How can I use a multi-channel GPR array for archaeology?  

A multi-channel GPR array, such as a MALÅ MIRA HDR system, will give you the highest possible resolution over complex archeological features of many different types. With a MIRA HDR you collect a large number of densely arranged parallel profiles in one single swath, meaning that data can be easily transformed to a high-resolution 3D result.  

With a single channel system LINK TO 2D GPR and Archaeology, you measure one 2D line at the time, compared to a multi-channel GPR array where you have several transmitters and receivers in one single box. This gives you, on a MIRA HDR, 22 parallel lines at a time, instead of one.  

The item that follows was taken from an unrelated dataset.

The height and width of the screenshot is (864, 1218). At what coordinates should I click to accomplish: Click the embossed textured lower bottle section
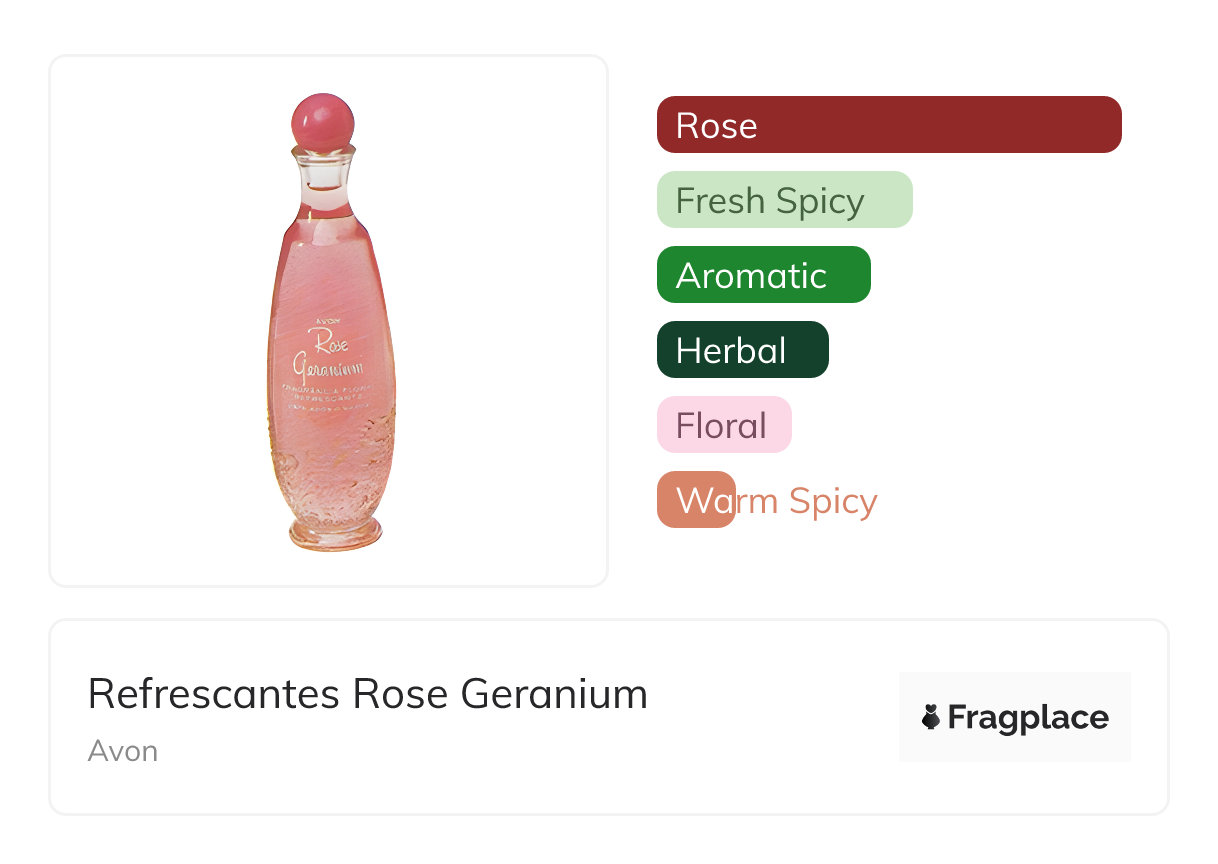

For archeological applications this high resolution is often a must, especially when mapping minor post holes, subtle wooden features or complicated building remains. With a multi-channel GPR array, it is also sufficient to make the measurements in only one direction.  

For archaeological applications the following is good to consider before making measurements with a multi-channel GPR array: 

Ground conditions 

As a multi-channel GPR array is comparably expensive to rent and buy, and also bulky to transport, it can be good to do some 2D GPR test lines in the proposed investigation area. If data quality looks good, both in terms of conductivity, and possibility to identify the intended targets, the likelihood of completing a successful multi-channel GPR will also increase.   

Investigation area 

Multi-channel GPR arrays are large, and heavy, compared to a 2D GPR system. This means that the investigation area needs to be comparably smooth and open for the array measurements. Vegetation should be low as results from these ground-coupled GPR antennas are best when the distance between the ground and the antenna casing is small. If there are numerous obstacles, such as trees and fences, achieving comprehensive coverage becomes more complicated and requires more field time. If obstacles are too densely situated, the antenna box may not be able to traverse the survey area at all.  

Moving the antenna array 

Most multi-channel GPR arrays can be hand-pushed or pulled but this is not recommended for larger areas or if the ground surface is rough. Then it is much more efficient to tow or push the GPR array with a vehicle, such as a car, quadbike, small tractor or utility vehicle. The smaller the vehicle, and the tighter its ‘turning circle’ is, the easier survey becomes. 


For high-resolution results the positioning needs to be accurate. The GPR array can be positioned using either Total Station or an RTK-GPS system. The Total Station needs to be a self-tracking type and for the RTK-GPS either a ‘base + rover’ system or a rover with GSM-correction will work fine (provided there is sufficient mobile phone coverage across the site for the latter system to receive corrections). Marking of measured swaths can be made during measurements to keep the swaths side by side to avoid excessive gaps between the data. This aid is also available in software used for data collection.  

One or two profile directions 

As a multi-channel GPR array creates a data volume made up of extremely dense profiles, where line spacing and trace interval are similar, the survey swathes need only be collected in one direction.  

Post-processing Multi-channel data are most often compiled into a 3D volume and processed as a whole, with the possibility to look at time-slices from different depths. Depending upon the software used, you can also cut your data in almost any direction, create iso-surfaces and/or apply topographic corrections. However, do not forget to check the single 2D lines, these are your primary data and contain plenty of information as well!